Non uno dietro l’altro. No. Uno alla volta. Il che non so se faccia una grande differenza, ma un po’ sì, mi pare.
Nel senso che se li avessi mangiati tutti insieme si potrebbe parlare di depravazione.
Invece uno per volta, quasi di ordine.
Ordine naturale, ovviamente.
Capisco la vostra perplessità. Riconosco che al sentire comune certi miei gusti debbano fare una qualche impressione, non lo nego.
Ma il fatto è che con i codici della vita non si scherza. Quelli dettano e tu obbedisci. Vuoi o non vuoi, senza scampo, come il mio ultimo amante, poverino.
Non si tratta di scelte ma di necessità.
E se stesse a me, state pur sicuri che cambierei le cose.
Il mio colore, ad esempio.
Questo verde brillante che non mi dona ed evoca scenari devianti, da erbetta appena bagnata, fingendomi rassicurante come il più innocuo dei grilli.
Quanto meglio il nero, da autentica dark lady, perché è in fondo questo quello che sono: una femme fatale, una signora della notte e delle tenebre: una mantide religiosa.
Noto che la rivelazione non vi lascia indifferenti. Ho perfino percepito il brivido d’eccitato terrore che ha percorso la schiena di alcuni di voi a questo punto.
Ma facciamo finta di niente e proseguiamo.

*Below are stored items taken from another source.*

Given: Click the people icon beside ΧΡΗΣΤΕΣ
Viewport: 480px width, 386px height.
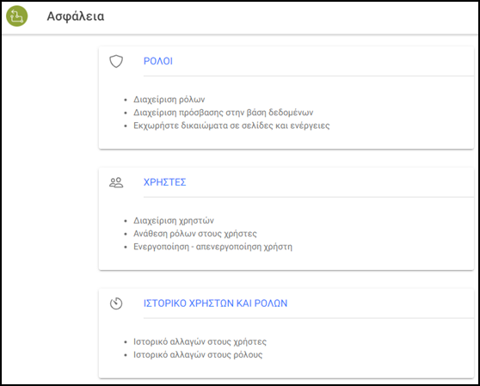Looking at the screenshot, I should (x=116, y=182).
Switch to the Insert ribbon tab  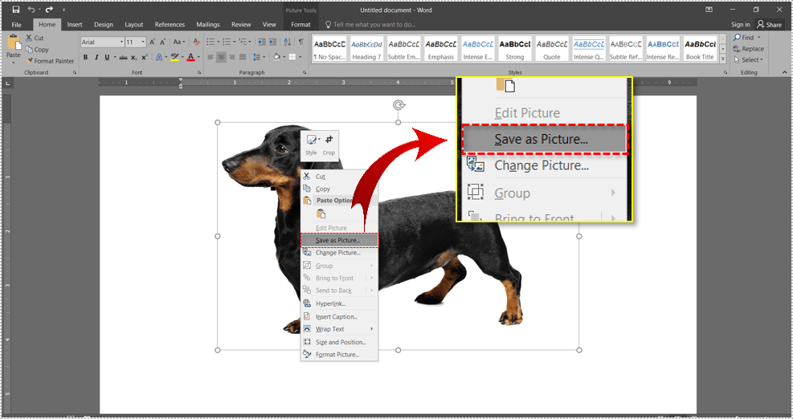tap(75, 25)
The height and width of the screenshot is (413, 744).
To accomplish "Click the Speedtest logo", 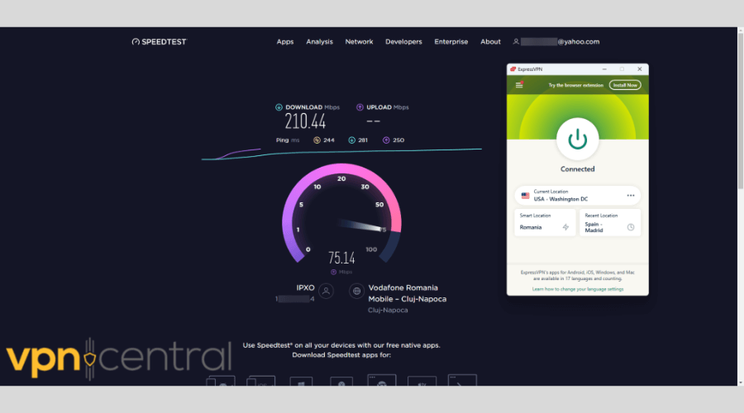I will (x=160, y=41).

Non mi piace neanche la mia postura, con quelle zampette che si giungono insieme e agli occhi dei più mi accomunano ad una specie di beghina perennemente orante, lasciando fraintendere l’essenza stessa del mio gesto.
Che se è una preghiera, lo è in quanto parte d’ un rituale ancestrale. Una specie di omaggio e di resa al dio che presiede all’accoppiamento dei sessi, all’unione che tanti definiscono sacra del maschile col femminile. Lo Yin e lo Yang fusi insieme per attimi che sembrano eterni e replicano l’unità cosmica. Non c’è bisogno che mi dilunghi sul tema, lo si è già fatto in tanti.
E che dire poi di questa coazione a ripetere, sempre il medesimo protocollo, sempre la medesima solfa: approccio, corteggiamento, preliminari, amplesso e via, eliminazione radicale del maschio.
Inutile, superfluo scarto di lavorazione, fagocitato per il bene della specie e dei figli che, manco il tempo del
rapporto, già mi ingravidano. Uffa! E che diamine!
Vuoi vedere che per noi mantidi, tutto il processo si debba sempre e soltanto risolvere in tragedia. Il dramma irreversibile e solenne della proliferazione perpetuante. Ma, insomma, un po’ d’allegria, di spensieratezza, d’amena frivolezza, che la vita è abbastanza greve di suo. E invece, no.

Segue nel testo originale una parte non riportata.